In the future, researchers should try to keep experimental paradigms as close to real-life situations as possible. In cases in which passive observation of stimuli is required, it can already be beneficial to use dynamic and naturalistic, non-posed expressions (Kret et al., 2020). Compared to static and posed emotional expressions, these types of stimuli elicit stronger facial mimicry (Sato et al., 2008; Rymarczyk et al., 2011). In attempts to link physiological changes with subjective experiences of others’ emotions, it would, additionally, be interesting to include measures of interoceptive abilities. As understanding one’s own body has already successfully been linked to understanding one’s own emotions (Kanbara & Fukunaga, 2016; Critchley & Garfinkel, 2017), accurate interoceptive inferences might also be important prerequisites to connect to others’ emotions (Arnold et al., 2019).
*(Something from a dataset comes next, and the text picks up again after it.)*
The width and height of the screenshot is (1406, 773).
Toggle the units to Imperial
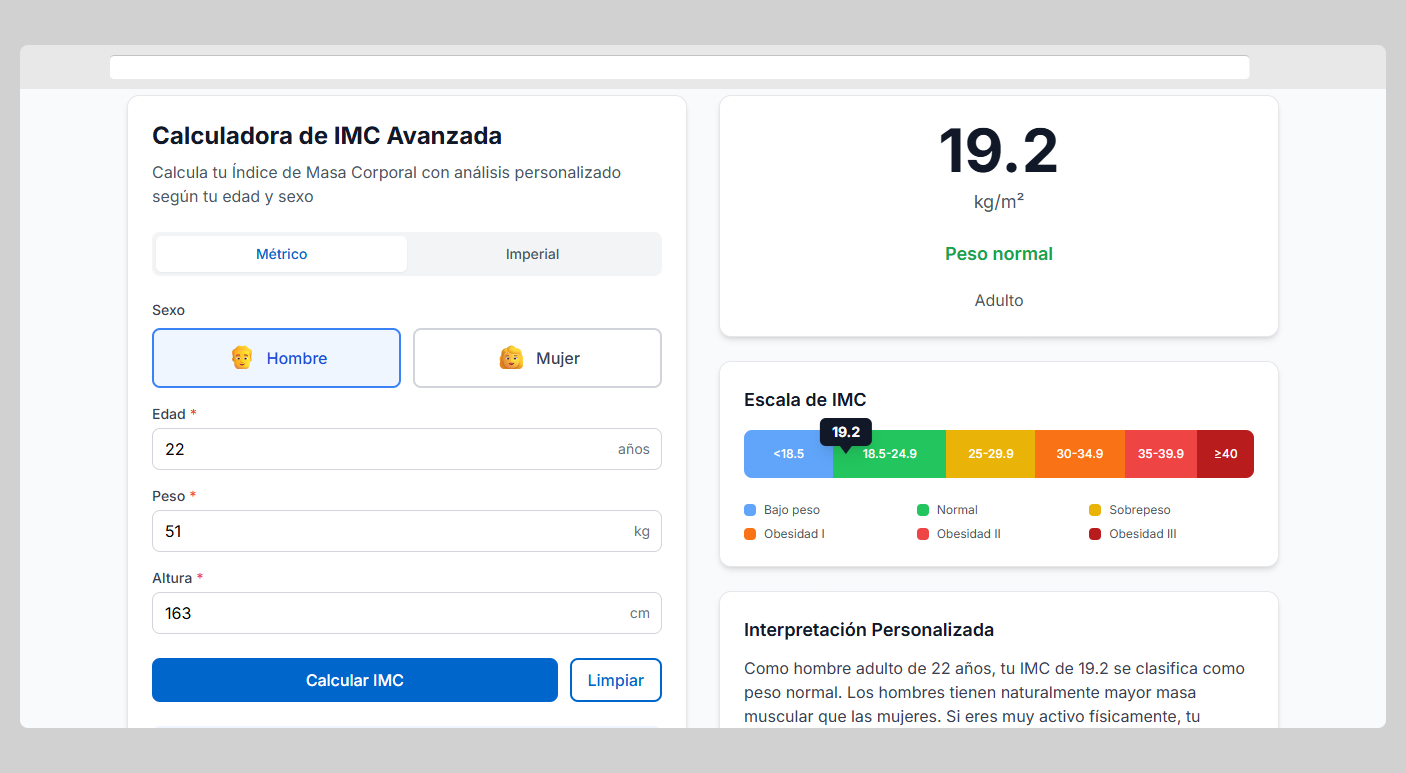(533, 253)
To sum up, we confirmed existing evidence that the interpretation of emotional expressions depends on both the modality of the expression as well as the affective content. However, even if only information from the face or the body was available, emotion signals were still accurately perceived. Given that these situations become more frequent due to digitalization or safety measures during the COVID-19 pandemic, it is reassuring to know that emotion recognition as an essential process is not severely affected. Using static and posed expressions, we found limited evidence for a physiological signature of discrete emotions in the observer. The robust effects which we found might occur as a result of social cues eliciting strong motivational tendencies (e.g., SCL peaks in response to tears or angry faces) or embodied simulation of frequently observed expressions (e.g., EMG responses to happy faces). Based on recent perspectives on social cognition, an actual alignment in emotional states, which goes beyond emotion recognition, might however only happen in a “real” social context. As a consequence, in order to describe a link between the sharing of emotions on different levels of observation (experiential and physiological), future studies should involve interactive paradigms and examine the role of variables indexing an individual’s access to internal signals. A mechanistic understanding could eventually inform the development of interventions which target the identification of other’s emotions and, thus, facilitate building social connections.